Sirkuit ini memiliki panjang 3 km dengan lebar lintasan 9,25 – 10,5 meter, dengan menyuguhkan trek lurus, chicane dan tikungan hairpin yang baru pertama kali dirasakan oleh para pebalap. Salah satu perbedaannya disirkuit jalan raya BSD  memeiliki tikungan Harpin yang tidak dimiliki oleh sirkuit Sentul.

Peserta ISOM mengomentari dengan seri keempat memakai sirkuit jalan raya sebagai salah satu kemajuan balap mobil di Indonesia. Event kali ini sebagai jawaban dapat terselenggara diluar sirkuit Sentul. Dengan sirkuit baru, pebalap dapat merasakan tantangan baru, karena mekanik dan pebalap bekerja keras meracik set up mesin dan kaki-kaki.

Banyak muncul trik dan stretegi baru pada seri keempat ISOM, Seperti Sukartono asal tim E30 Register Motosport, yang menemukan trik baru kala balapan di sirkuit jalan raya, untuk menaklukan lebar lintasan yang sempit dan banyak blind spot. Salah satu triknya yaitu melewati tikungan dengan cara drift lebih smooth, untuk mempertahankan kondisi ban. Dengan trik tersebut, Sukartono meraih podium pertma menaklukan beberapa master balap mobil.

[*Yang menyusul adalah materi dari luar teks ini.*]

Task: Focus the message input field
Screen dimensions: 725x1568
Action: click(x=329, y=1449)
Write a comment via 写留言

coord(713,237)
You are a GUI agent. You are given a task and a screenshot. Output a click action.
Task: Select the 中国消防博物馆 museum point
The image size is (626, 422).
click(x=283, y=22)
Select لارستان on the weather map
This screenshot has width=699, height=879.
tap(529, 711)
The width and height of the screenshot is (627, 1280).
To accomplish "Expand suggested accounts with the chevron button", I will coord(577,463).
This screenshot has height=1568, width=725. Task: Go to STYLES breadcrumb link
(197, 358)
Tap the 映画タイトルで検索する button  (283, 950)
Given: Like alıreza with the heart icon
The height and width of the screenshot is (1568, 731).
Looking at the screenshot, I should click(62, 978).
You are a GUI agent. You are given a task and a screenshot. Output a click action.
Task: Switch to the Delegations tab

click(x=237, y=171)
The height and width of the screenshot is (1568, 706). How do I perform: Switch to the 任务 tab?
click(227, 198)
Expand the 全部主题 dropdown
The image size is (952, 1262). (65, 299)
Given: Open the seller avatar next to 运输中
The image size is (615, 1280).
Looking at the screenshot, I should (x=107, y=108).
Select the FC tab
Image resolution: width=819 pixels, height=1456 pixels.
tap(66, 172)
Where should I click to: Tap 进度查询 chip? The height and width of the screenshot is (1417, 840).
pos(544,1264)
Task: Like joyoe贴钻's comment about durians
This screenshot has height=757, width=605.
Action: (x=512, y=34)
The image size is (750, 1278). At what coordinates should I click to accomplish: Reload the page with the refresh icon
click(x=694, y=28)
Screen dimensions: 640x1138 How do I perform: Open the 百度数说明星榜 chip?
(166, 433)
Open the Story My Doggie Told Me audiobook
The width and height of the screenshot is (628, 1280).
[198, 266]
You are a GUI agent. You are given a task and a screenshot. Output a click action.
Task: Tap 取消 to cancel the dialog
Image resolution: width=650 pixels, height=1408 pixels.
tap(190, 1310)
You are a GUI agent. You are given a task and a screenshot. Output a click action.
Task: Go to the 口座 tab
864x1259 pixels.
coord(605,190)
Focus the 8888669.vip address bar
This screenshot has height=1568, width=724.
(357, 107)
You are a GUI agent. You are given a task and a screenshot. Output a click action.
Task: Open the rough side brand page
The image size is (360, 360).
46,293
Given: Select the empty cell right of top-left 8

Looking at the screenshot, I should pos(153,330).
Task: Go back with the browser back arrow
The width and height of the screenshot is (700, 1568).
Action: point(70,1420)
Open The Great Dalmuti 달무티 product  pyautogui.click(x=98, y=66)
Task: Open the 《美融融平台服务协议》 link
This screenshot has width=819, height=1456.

Kesuksesan ISOM seri keempat disirkuit jalan raya BSD menyemangati Ahmed Zaki Iskandar, selaku Bupati Kabupaten Tangerang akan tetap mempertahankan sirkuit BSD City ini untuk musim balap 2018 mendatang. Rencanannya sirkuit jalan raya BSD ini siap menggelar dua seri ISOM tahun depan.

Bagi Pemkab Tangerang, dengan adanya ajang balapan di wilayah Kabupaten Tangerang membuat potensi wisata otomotif bisa berkembang. Bupati juga berjanji kondisi jalan raya yag dipakai balap akan kami perhatikan agar dapat menyelenggarakan event tingkat International.